Welsh traditional music

Note: the information in this article is accurate as of the time of writing in 1996.

Welsh music seems to remain forgotten as a Celtic tradition while Irish, Scottish, Breton (and often Cornish) musics dominate the field of study in Celtic music. There are many reasons why Welsh music is different to that of other Celtic cultures, many of which are social and historical. Though the harp is often associated with Wales, there seems to be no real instrumental tradition as such in Wales, apart from airs that were written especially for the harp, many of which are nowadays used to accompany Welsh songs.

Harp airs are the best known of any kind of traditional music outside Wales. The instrument is thought to be of 11th Century origin, and there are records of a Welsh harpist in London at the time of Samuel Pepys” diary of 1665. Brinley Richards, in “Songs of Wales” writes: “Welsh music is essentially harp music, and exhibits in almost every phrase evidence of the instrument upon its development” (taken from “Welsh National Music and Dance”, p.55). Most harp airs were therefore not meant for vocal interpretation such as Penillion singing, but those that have been used have been melodically modified in their intervals and movements to give them a smoother, “vocal” quality. Harpists often embellished or-ornamented the often short melodies to develop them into a set of variations, as pipers do with Scottish bagpipe music.

The scales used in Harp airs are related to the modern major and minor scale, with occasional use of chromatic notes. Playing techniques were made easier by the invention of the triple harp in the 17th Century, the identical outer layers providing an extended diatonic scale for each hand, with the middle layer containing the accidentals. The harp was reinvented in the 16th Century to include chromatic pedals, and though this is the harp most widely used by orchestras and in major Welsh festivals such as the Eisteddfod, the triple harp is still used by some folk rock bands and travelling gypsies.

Many harp airs take the form ABA, with the B section keyed in the relative major or minor, or the dominant (as is the case with “Llwyn Onn” / “The Ash Grove“), and there are aspects to their harmonies and melodies that make harp airs distinctive. In the oldest versions of some existing melodies, the 7th is often flattened, and others are a mixture of major and minor tonalities, making them modal in character. This is said by the bard John Parry to be one of the chief characteristics of genuine Welsh music” (“Ancient and Modern Music”, taken from “Welsh National Music and Dance” p.56).

Many harp airs, especially those used for Penillion singing use the lydian mode of the major scale (with a B-flat). Pentatonic scales, as in old Irish and Scottish music, are rarely used, as are the “snap” rhythms that are associated with much Celtic music. Instead, many of the rhythms used in harp airs are based on the reversed dotted rhythm.

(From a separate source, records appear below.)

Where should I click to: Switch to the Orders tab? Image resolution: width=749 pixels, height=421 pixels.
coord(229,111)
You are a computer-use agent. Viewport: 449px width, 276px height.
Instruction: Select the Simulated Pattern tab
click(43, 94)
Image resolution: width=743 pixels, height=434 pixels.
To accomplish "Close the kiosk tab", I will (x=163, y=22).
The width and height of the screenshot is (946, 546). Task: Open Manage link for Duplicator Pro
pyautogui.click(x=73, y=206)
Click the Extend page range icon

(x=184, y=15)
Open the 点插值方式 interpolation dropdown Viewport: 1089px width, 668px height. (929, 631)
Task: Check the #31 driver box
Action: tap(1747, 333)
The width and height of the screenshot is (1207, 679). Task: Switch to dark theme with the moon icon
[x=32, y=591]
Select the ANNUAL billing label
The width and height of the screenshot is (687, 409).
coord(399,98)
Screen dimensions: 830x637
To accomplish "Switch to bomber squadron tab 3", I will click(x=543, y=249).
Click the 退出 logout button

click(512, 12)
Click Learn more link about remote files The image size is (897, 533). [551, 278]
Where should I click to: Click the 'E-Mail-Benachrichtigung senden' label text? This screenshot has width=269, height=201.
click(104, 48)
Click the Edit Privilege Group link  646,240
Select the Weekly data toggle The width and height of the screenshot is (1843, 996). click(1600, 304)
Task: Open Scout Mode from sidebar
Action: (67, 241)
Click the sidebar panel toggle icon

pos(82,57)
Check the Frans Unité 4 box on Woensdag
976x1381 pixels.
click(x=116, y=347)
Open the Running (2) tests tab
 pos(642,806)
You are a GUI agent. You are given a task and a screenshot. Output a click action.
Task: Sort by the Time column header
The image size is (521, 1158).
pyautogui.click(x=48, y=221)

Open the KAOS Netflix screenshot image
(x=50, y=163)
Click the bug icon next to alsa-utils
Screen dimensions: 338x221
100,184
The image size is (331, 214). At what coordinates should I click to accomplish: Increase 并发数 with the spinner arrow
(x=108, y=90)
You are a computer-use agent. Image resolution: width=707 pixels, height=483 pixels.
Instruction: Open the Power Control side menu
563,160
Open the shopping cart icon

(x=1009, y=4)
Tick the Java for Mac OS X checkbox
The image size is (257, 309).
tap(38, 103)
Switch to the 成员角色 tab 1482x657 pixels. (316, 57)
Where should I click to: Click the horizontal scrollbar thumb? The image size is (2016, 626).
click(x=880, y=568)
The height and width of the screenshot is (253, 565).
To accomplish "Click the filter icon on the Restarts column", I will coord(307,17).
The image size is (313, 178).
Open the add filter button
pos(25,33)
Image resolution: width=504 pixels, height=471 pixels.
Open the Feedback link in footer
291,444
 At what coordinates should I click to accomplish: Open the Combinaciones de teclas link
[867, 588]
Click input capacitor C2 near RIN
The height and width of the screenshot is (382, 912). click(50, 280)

Melodic phrases are often formed on the notes of the tonic, dominant and sometimes (though less often) the subdominant chords. The melody ” Llwyn Onn” makes use of these chords (though has been modified in recent arrangements, see example), and the melody itself is based on scale-excerpts in the form of 5- or 6-note runs. Octave falls and rises are common, especially on the tonic “and the rise from the tonic to the supertonic, or the fall from the tonic to the subtonic in the penultimate note of the final cadence in both major and minor melodies is also characteristic (“Welsh National Music and Dance” p.57). This musical device is also used in ” Llwyn Onn”. The range of the melodies rarely exceed the twelfth or fourteenth, and is often limited to the octave, while the metre is often in duple or quadruple time, with triple or 6/8 time also being common. There are very rarely changes in metre in harp airs once the melody begins.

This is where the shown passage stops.